▶ _What is expected_:
Go through the records and show each line where the word "number" occurs.

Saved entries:
..............................
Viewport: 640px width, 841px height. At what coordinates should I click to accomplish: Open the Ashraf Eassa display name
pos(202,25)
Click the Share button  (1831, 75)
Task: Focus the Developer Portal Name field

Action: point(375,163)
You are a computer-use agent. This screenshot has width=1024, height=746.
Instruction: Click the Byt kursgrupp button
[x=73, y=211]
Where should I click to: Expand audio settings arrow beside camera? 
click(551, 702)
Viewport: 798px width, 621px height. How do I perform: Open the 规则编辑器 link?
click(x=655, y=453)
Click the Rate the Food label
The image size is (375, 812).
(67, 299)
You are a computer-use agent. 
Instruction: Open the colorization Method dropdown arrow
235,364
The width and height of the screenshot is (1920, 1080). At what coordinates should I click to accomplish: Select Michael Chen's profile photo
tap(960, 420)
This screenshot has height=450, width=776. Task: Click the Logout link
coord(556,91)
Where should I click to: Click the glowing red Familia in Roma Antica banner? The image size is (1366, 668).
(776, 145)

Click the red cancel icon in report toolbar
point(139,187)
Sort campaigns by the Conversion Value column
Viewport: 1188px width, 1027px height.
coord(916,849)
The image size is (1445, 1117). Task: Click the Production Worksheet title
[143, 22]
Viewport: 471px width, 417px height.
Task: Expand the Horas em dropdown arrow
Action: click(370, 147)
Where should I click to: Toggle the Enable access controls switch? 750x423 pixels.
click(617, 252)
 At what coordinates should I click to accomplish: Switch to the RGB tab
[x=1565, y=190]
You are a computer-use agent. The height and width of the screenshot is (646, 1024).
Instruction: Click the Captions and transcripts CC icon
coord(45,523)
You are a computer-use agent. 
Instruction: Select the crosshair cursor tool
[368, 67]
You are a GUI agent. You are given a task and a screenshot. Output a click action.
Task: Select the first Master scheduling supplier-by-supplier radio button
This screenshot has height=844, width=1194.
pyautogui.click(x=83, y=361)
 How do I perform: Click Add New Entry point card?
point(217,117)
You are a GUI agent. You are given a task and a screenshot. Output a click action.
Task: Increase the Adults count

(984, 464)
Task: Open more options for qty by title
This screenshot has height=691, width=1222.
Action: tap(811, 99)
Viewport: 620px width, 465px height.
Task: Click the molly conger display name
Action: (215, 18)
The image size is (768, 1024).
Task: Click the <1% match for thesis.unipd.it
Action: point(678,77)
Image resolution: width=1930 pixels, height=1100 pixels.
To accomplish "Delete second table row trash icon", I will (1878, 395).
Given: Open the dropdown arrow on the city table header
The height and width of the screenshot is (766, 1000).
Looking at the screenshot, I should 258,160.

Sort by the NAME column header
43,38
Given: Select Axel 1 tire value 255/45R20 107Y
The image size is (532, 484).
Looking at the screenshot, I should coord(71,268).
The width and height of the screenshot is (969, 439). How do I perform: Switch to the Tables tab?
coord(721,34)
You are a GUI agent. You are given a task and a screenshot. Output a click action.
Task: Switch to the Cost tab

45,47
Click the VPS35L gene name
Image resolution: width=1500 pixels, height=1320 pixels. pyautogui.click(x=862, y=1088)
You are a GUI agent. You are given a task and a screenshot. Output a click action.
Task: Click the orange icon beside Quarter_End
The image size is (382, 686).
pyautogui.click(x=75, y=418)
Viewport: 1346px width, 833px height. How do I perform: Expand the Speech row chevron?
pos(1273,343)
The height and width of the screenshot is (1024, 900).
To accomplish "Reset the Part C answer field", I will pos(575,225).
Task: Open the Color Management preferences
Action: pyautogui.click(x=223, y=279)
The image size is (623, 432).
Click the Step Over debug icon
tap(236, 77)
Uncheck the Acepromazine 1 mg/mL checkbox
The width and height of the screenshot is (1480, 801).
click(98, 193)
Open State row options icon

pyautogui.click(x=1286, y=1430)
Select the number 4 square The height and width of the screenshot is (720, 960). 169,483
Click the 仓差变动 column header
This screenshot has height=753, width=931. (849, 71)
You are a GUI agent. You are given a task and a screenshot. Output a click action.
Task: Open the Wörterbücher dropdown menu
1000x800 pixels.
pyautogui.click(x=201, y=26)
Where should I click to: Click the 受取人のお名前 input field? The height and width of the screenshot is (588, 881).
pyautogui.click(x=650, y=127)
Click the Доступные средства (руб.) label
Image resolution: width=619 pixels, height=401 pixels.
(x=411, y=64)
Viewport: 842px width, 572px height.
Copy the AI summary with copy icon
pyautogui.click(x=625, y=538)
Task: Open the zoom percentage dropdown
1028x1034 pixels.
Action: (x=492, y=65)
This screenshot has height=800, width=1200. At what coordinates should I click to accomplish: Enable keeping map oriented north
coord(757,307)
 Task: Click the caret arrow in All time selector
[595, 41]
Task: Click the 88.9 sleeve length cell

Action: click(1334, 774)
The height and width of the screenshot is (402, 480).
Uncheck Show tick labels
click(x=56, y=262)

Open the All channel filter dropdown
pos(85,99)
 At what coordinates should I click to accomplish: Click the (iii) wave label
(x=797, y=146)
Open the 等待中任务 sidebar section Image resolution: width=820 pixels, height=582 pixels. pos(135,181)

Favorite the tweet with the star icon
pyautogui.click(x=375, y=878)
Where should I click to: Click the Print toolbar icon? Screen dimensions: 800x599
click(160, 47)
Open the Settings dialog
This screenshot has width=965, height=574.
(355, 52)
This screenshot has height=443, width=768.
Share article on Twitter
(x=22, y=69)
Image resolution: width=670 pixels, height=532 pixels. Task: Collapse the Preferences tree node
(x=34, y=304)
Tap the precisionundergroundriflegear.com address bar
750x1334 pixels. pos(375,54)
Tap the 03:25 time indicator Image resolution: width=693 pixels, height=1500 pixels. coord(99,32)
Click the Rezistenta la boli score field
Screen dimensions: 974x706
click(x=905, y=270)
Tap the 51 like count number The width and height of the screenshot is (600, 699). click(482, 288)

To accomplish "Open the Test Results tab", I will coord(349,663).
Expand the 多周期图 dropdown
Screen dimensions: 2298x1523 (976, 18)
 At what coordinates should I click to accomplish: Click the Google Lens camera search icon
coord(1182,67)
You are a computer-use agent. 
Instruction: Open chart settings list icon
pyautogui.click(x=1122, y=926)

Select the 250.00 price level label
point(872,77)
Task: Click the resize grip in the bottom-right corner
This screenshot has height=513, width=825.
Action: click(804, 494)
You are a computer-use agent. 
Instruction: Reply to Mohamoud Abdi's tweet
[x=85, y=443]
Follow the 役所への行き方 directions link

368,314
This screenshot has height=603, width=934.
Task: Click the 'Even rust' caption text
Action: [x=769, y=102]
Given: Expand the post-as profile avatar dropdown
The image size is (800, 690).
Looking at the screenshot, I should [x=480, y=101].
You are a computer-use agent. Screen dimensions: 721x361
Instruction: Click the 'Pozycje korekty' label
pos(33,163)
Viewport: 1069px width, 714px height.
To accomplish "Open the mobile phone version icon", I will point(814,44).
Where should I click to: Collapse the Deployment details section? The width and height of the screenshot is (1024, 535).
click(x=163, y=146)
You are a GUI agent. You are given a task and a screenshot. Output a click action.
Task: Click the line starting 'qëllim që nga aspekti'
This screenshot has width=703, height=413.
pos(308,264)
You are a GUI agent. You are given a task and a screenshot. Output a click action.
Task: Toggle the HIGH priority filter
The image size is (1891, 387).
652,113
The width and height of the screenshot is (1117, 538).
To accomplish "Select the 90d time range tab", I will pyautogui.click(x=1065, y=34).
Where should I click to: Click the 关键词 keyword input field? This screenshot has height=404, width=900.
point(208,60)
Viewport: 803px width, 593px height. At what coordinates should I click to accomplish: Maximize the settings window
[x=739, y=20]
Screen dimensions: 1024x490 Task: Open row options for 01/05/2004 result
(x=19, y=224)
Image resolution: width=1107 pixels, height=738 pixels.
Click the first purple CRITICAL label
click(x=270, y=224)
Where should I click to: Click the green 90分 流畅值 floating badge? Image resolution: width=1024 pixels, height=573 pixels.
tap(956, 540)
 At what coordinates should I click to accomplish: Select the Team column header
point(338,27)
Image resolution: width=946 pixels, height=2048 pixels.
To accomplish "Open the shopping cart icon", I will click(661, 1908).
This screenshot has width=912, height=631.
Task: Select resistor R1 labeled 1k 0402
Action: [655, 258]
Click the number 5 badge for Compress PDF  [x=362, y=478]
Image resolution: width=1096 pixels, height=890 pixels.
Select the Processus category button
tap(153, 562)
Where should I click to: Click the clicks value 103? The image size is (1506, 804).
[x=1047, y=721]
..............................
▶ _Result of the exercise_:
Select the number 4 square The height and width of the screenshot is (720, 960). 169,483
Tap the 51 like count number The width and height of the screenshot is (600, 699). click(482, 288)
Click the number 5 badge for Compress PDF  [x=362, y=478]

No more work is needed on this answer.